▶ Условие задания
Можете дословно скопировать фрагмент текста о Пеню Пеневе, начиная со слов «На могиле Пеню» и продолжая вплоть до слов «загробная жизнь Пеню.» включительно?

Шрифт:
Интервал:
Закладка:
После смерти Пеню Пенев мгновенно обрел литературное и общественное признание, которых ему до боли не хватало. Думаю, если бы он получил их при жизни, он выбрал бы другую дорогу.
На могиле Пеню выступил бай Ангел Тодоров – член ЦК БКП. Мы все были поражены услышанным. Покойному была дана высшая политическая оценка: “поэт Димитровграда”, “поэт бригадирского поколения”, “поэт коммунистического дерзновения”. Неожиданно все его полюбили. Так началась вторая, загробная жизнь Пеню.

▶ Представленные данные
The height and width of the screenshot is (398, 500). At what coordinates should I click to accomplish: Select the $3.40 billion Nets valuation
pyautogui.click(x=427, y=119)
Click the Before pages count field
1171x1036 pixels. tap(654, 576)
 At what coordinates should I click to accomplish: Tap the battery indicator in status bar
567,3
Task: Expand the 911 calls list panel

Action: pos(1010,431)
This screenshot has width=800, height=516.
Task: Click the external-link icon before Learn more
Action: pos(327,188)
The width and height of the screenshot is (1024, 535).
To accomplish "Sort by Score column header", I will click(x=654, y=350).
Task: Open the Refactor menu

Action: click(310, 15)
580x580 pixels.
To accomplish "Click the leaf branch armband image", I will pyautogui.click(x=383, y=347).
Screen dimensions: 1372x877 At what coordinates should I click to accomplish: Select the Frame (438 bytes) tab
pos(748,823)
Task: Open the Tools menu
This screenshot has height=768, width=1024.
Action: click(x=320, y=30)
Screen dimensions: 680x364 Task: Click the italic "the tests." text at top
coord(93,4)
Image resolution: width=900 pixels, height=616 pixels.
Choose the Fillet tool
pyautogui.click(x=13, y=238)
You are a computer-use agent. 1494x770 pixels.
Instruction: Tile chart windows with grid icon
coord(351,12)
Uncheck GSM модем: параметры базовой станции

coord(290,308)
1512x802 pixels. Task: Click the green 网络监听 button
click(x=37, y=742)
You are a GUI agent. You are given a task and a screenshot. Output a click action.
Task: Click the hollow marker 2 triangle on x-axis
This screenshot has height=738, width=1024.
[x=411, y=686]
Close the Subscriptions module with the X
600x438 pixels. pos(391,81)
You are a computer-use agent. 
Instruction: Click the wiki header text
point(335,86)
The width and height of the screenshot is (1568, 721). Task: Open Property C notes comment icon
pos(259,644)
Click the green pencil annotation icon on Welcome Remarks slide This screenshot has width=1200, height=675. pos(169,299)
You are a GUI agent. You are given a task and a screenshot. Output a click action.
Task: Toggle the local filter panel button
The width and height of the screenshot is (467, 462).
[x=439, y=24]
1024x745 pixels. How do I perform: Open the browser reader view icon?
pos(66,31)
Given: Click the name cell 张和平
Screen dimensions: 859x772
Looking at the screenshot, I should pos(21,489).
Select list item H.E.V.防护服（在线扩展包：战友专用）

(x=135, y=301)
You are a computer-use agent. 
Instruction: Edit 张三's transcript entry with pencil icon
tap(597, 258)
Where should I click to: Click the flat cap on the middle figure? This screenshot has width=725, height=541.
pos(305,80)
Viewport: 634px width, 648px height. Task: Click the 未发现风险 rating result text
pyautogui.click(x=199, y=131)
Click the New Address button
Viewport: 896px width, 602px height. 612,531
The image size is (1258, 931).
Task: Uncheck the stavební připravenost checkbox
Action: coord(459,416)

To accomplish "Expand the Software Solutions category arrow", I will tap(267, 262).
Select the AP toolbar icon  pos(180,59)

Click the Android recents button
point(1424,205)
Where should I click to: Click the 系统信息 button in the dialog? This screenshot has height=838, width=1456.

▶ Готовый ответ
На могиле Пеню выступил бай Ангел Тодоров – член ЦК БКП. Мы все были поражены услышанным. Покойному была дана высшая политическая оценка: “поэт Димитровграда”, “поэт бригадирского поколения”, “поэт коммунистического дерзновения”. Неожиданно все его полюбили. Так началась вторая, загробная жизнь Пеню.